BEGIN Passage given
The smoke point of olive oil is defined as the point at which the product begins to smoke. There are different grades of the fat and each has its own particular physicochemical and sensory parameters.
Here's what you need to know about the two most popular:
- The smoke point for extra virgin olive oil is 350 - 430°F
- The smoke point for regular olive oil is 390 - 470°F
Technically speaking, the true or exact smoke point can only be determined by a lab test in a controlled environment.
However, when the product gives off white smoke it has reached the smoke point. And when the smoke changes color to blue, grey, or dark tones the product has greatly exceeded the smoke point and is breaking down. The fat should be properly disposed of, do not cook with or consume it.
Sometimes people confuse vapor with smoke. Since olive oil is a highly concentrated cooking fat it has an extremely low percentage of water. When heated, vapors can release or evaporate and mimic smoke.
Vapors usually appear when the product is heated on low or medium low heat and consumers shouldn't be concerned about them.
Are Stability and Smoke Point Correlated?
The smoke point does not indicate the stability of an olive oil.
As stated previously, there are different grades of the product including ordinary, virgin, and extra virgin. However, the two most common on North American grocery store shelves are regular and extra virgin.
Regular olive oil has a higher overall smoke point, however, EVOO is higher quality and research shows it's the most stable.
Should Consumers Worry About Smoke Point?
No, consumers should not worry about the smoke point of olive oil. This is because home cooks usually don't cook on extreme high heat.
The temperatures of 350 - 470° F refer to the temperature of the oil not the food. So when you're baking eggplant parmesan at 375° F the food is not going to reach the temperature of 375°F, that is simply the temperature of the oven.
The same goes for roasting potatoes, chicken, or salmon at high temperatures of 450°F. I once roasted a porchetta doused in EXAU EVOO at 500°F to create a crust. It turned out incredible, and there was absolutely no smoking.
END Passage given
BEGIN Record set
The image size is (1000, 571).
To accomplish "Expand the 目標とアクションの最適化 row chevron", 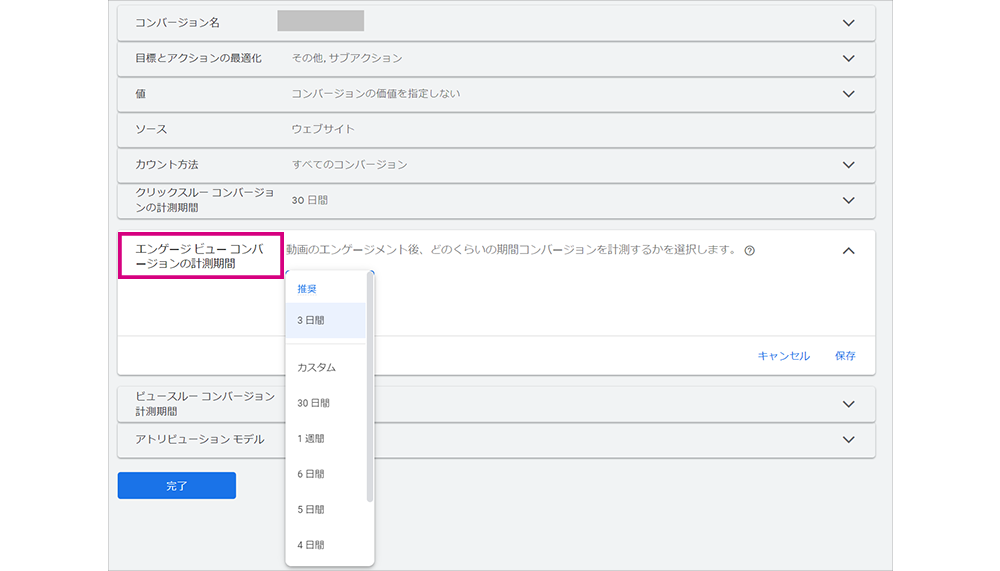I will [x=848, y=59].
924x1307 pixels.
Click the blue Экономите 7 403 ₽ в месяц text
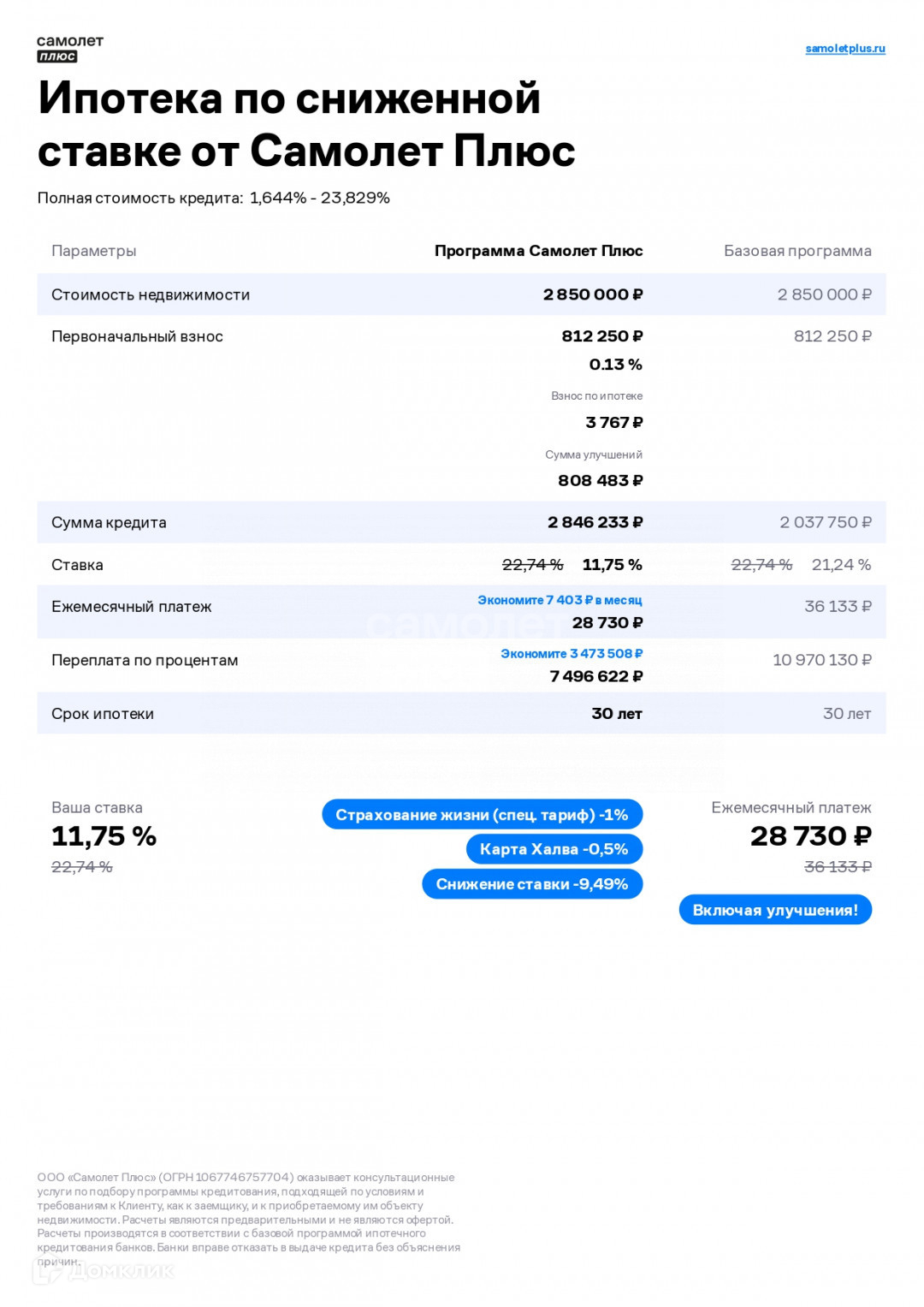tap(560, 600)
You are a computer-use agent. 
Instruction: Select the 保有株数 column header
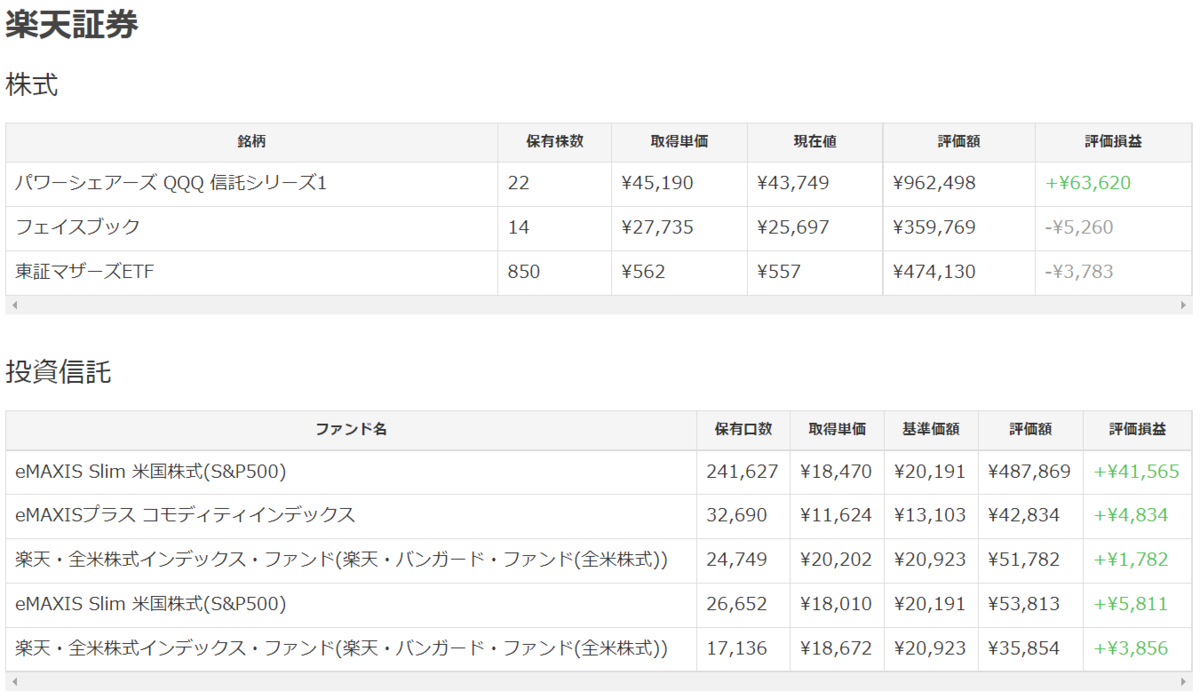coord(555,143)
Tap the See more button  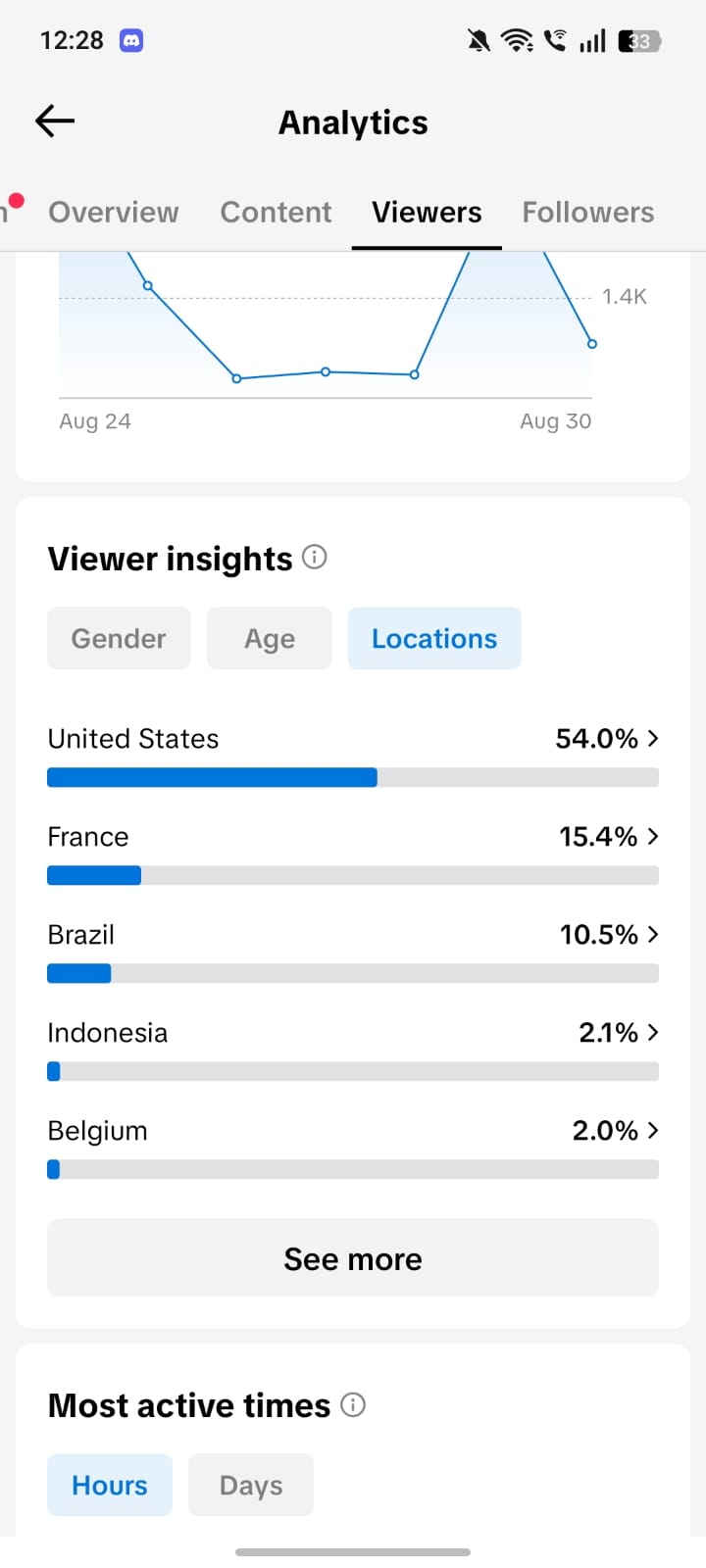353,1257
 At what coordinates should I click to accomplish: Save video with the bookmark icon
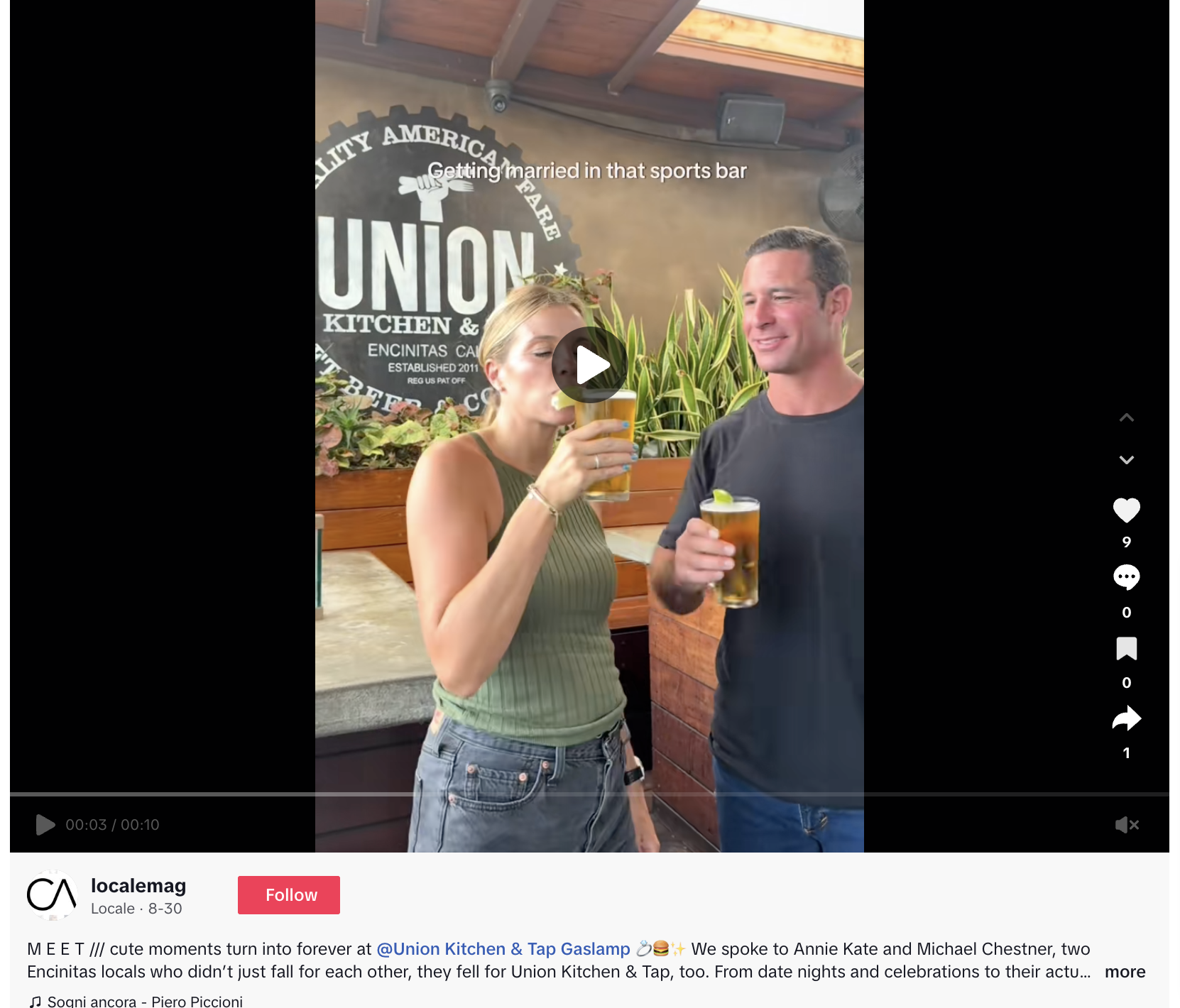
END Record set
> **What this exercise asks**
• 1. State whether each of the following statements agrees with the passage on olive oil smoke points, answering yes or no and quoting the words of the passage that decide it: (a) Regular olive oil has a higher overall smoke point than extra virgin olive oil. (b) Vapors released by olive oil heated on low heat are a cause for concern. (c) The smoke point of an olive oil indicates its stability.
• 2. Extend the passage on olive oil smoke points, beginning immediately after its final sentence.

> **Answers per task**
• 1.
(a) Yes: "Regular olive oil has a higher overall smoke point"
(b) No: "consumers shouldn't be concerned about them."
(c) No: "The smoke point does not indicate the stability of an olive oil."

• 2.
When labs test smoke point they perform a stress test where they heat the product up to certain temperatures in a controlled environment. Home cooks are roasting vegetables, boiling beans, frying potatoes, and making pasta sauces. Don't worry yourself.
What Do I Do if My Olive Oil is Smoking?
If it's giving off a lot of white, blue, or grey smoke toss it. When fat is heated it begins to oxidize. When heated in excess (i.e. it's smoking profusely) it can produce harmful by-products.
Do not leave a on a pot or pan filled with oil unattended on a hot stove and do not heat the pan on high without watching it closely. It's best to heat the product on low and increase the heat slowly.
The ideal cooking setting is medium or medium high. We talk about this in deeper detail in our book.
Can I Fry with Olive Oil?
Yes, you can! We fry with it all the time. If you couldn't half of southern Italy would cease to exist because they fry just about everything in their favorite cooking fat. Here is a step-by-step guide for how to fry with olive oil.
Can I Bake at High Temperatures?
Yes, you can. As mentioned previously, we bake at temperature of up to 500° F regularly. This includes food such as roasted potatoes, salmon, porchetta, and chicken (to create a crust).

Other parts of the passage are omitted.